Data for processing Block Start

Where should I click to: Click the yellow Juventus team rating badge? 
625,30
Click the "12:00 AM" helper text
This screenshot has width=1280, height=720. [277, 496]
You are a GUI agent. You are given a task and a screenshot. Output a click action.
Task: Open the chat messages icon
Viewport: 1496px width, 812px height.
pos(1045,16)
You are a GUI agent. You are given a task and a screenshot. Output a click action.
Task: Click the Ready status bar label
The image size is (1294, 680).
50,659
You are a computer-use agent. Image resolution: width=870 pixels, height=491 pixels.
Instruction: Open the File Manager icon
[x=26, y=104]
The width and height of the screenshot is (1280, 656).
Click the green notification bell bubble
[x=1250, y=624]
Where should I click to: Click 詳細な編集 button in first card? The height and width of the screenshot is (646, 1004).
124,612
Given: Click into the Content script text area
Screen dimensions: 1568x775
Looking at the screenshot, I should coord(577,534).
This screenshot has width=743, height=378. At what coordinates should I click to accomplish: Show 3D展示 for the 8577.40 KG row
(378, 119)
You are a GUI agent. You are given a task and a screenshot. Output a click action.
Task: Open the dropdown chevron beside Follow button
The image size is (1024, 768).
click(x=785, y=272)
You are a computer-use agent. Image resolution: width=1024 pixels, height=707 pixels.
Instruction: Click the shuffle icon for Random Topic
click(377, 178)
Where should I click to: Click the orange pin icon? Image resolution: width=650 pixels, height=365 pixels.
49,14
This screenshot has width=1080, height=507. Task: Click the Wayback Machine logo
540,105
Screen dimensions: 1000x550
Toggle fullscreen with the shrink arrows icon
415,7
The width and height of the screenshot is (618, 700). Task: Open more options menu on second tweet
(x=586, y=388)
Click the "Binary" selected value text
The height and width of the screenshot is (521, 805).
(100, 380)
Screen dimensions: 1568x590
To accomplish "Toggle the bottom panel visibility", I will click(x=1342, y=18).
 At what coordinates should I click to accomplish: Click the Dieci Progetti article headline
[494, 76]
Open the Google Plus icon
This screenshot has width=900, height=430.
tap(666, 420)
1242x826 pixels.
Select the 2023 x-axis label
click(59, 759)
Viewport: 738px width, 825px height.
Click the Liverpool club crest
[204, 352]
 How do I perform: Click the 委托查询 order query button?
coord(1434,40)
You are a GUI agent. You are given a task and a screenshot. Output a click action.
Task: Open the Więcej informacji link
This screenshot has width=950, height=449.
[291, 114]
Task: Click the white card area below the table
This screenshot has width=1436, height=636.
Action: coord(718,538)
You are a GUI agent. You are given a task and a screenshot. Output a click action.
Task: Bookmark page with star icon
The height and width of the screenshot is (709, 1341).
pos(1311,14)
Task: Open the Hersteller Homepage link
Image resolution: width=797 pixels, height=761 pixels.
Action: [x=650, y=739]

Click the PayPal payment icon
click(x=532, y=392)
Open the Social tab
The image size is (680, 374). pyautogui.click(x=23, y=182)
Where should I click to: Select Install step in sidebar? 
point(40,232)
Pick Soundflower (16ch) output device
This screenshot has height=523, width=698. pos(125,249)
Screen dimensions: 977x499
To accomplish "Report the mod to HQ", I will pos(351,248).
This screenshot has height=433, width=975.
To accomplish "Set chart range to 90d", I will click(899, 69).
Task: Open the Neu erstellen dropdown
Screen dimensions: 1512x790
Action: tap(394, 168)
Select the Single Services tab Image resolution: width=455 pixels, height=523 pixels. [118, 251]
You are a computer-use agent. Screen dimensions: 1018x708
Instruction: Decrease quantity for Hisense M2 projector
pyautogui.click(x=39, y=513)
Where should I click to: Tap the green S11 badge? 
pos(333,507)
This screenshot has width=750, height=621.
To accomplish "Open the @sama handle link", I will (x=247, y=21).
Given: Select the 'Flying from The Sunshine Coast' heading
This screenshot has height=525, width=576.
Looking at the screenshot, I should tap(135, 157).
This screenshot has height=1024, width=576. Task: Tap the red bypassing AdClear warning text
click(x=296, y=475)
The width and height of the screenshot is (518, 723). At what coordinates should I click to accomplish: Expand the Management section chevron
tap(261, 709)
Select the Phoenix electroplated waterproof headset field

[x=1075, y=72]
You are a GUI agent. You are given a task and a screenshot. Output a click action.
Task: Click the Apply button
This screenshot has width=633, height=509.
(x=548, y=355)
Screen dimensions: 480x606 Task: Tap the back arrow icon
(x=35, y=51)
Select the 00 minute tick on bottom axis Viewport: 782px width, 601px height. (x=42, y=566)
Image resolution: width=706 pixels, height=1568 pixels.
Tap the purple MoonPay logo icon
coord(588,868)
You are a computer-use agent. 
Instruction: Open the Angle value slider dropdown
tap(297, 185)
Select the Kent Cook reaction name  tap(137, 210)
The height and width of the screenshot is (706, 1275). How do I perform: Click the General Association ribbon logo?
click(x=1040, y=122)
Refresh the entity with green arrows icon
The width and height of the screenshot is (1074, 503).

Data for processing Block End

[What this task involves] Each line of the material is to be returned precisely as written.

[Exercise response]
Where should I click to: Click the yellow Juventus team rating badge? 
625,30
Click the "12:00 AM" helper text
This screenshot has width=1280, height=720. [277, 496]
You are a GUI agent. You are given a task and a screenshot. Output a click action.
Task: Open the chat messages icon
Viewport: 1496px width, 812px height.
pos(1045,16)
You are a GUI agent. You are given a task and a screenshot. Output a click action.
Task: Click the Ready status bar label
The image size is (1294, 680).
50,659
You are a computer-use agent. Image resolution: width=870 pixels, height=491 pixels.
Instruction: Open the File Manager icon
[x=26, y=104]
The width and height of the screenshot is (1280, 656).
Click the green notification bell bubble
[x=1250, y=624]
Where should I click to: Click 詳細な編集 button in first card? The height and width of the screenshot is (646, 1004).
124,612
Given: Click into the Content script text area
Screen dimensions: 1568x775
Looking at the screenshot, I should coord(577,534).
This screenshot has width=743, height=378. At what coordinates should I click to accomplish: Show 3D展示 for the 8577.40 KG row
(378, 119)
You are a GUI agent. You are given a task and a screenshot. Output a click action.
Task: Open the dropdown chevron beside Follow button
The image size is (1024, 768).
click(x=785, y=272)
You are a computer-use agent. Image resolution: width=1024 pixels, height=707 pixels.
Instruction: Click the shuffle icon for Random Topic
click(377, 178)
Where should I click to: Click the orange pin icon? Image resolution: width=650 pixels, height=365 pixels.
49,14
This screenshot has width=1080, height=507. Task: Click the Wayback Machine logo
540,105
Screen dimensions: 1000x550
Toggle fullscreen with the shrink arrows icon
415,7
The width and height of the screenshot is (618, 700). Task: Open more options menu on second tweet
(x=586, y=388)
Click the "Binary" selected value text
The height and width of the screenshot is (521, 805).
(100, 380)
Screen dimensions: 1568x590
To accomplish "Toggle the bottom panel visibility", I will click(x=1342, y=18).
 At what coordinates should I click to accomplish: Click the Dieci Progetti article headline
[494, 76]
Open the Google Plus icon
This screenshot has width=900, height=430.
tap(666, 420)
1242x826 pixels.
Select the 2023 x-axis label
click(59, 759)
Viewport: 738px width, 825px height.
Click the Liverpool club crest
[204, 352]
 How do I perform: Click the 委托查询 order query button?
coord(1434,40)
You are a GUI agent. You are given a task and a screenshot. Output a click action.
Task: Open the Więcej informacji link
This screenshot has width=950, height=449.
[291, 114]
Task: Click the white card area below the table
This screenshot has width=1436, height=636.
Action: coord(718,538)
You are a GUI agent. You are given a task and a screenshot. Output a click action.
Task: Bookmark page with star icon
The height and width of the screenshot is (709, 1341).
pos(1311,14)
Task: Open the Hersteller Homepage link
Image resolution: width=797 pixels, height=761 pixels.
Action: [x=650, y=739]

Click the PayPal payment icon
click(x=532, y=392)
Open the Social tab
The image size is (680, 374). pyautogui.click(x=23, y=182)
Where should I click to: Select Install step in sidebar? 
point(40,232)
Pick Soundflower (16ch) output device
This screenshot has height=523, width=698. pos(125,249)
Screen dimensions: 977x499
To accomplish "Report the mod to HQ", I will pos(351,248).
This screenshot has height=433, width=975.
To accomplish "Set chart range to 90d", I will click(899, 69).
Task: Open the Neu erstellen dropdown
Screen dimensions: 1512x790
Action: tap(394, 168)
Select the Single Services tab Image resolution: width=455 pixels, height=523 pixels. [118, 251]
You are a computer-use agent. Screen dimensions: 1018x708
Instruction: Decrease quantity for Hisense M2 projector
pyautogui.click(x=39, y=513)
Where should I click to: Tap the green S11 badge? 
pos(333,507)
This screenshot has width=750, height=621.
To accomplish "Open the @sama handle link", I will (x=247, y=21).
Given: Select the 'Flying from The Sunshine Coast' heading
This screenshot has height=525, width=576.
Looking at the screenshot, I should tap(135, 157).
This screenshot has height=1024, width=576. Task: Tap the red bypassing AdClear warning text
click(x=296, y=475)
The width and height of the screenshot is (518, 723). At what coordinates should I click to accomplish: Expand the Management section chevron
tap(261, 709)
Select the Phoenix electroplated waterproof headset field

[x=1075, y=72]
You are a GUI agent. You are given a task and a screenshot. Output a click action.
Task: Click the Apply button
This screenshot has width=633, height=509.
(x=548, y=355)
Screen dimensions: 480x606 Task: Tap the back arrow icon
(x=35, y=51)
Select the 00 minute tick on bottom axis Viewport: 782px width, 601px height. (x=42, y=566)
Image resolution: width=706 pixels, height=1568 pixels.
Tap the purple MoonPay logo icon
coord(588,868)
You are a computer-use agent. 
Instruction: Open the Angle value slider dropdown
tap(297, 185)
Select the Kent Cook reaction name  tap(137, 210)
The height and width of the screenshot is (706, 1275). How do I perform: Click the General Association ribbon logo?
click(x=1040, y=122)
Refresh the entity with green arrows icon
The width and height of the screenshot is (1074, 503).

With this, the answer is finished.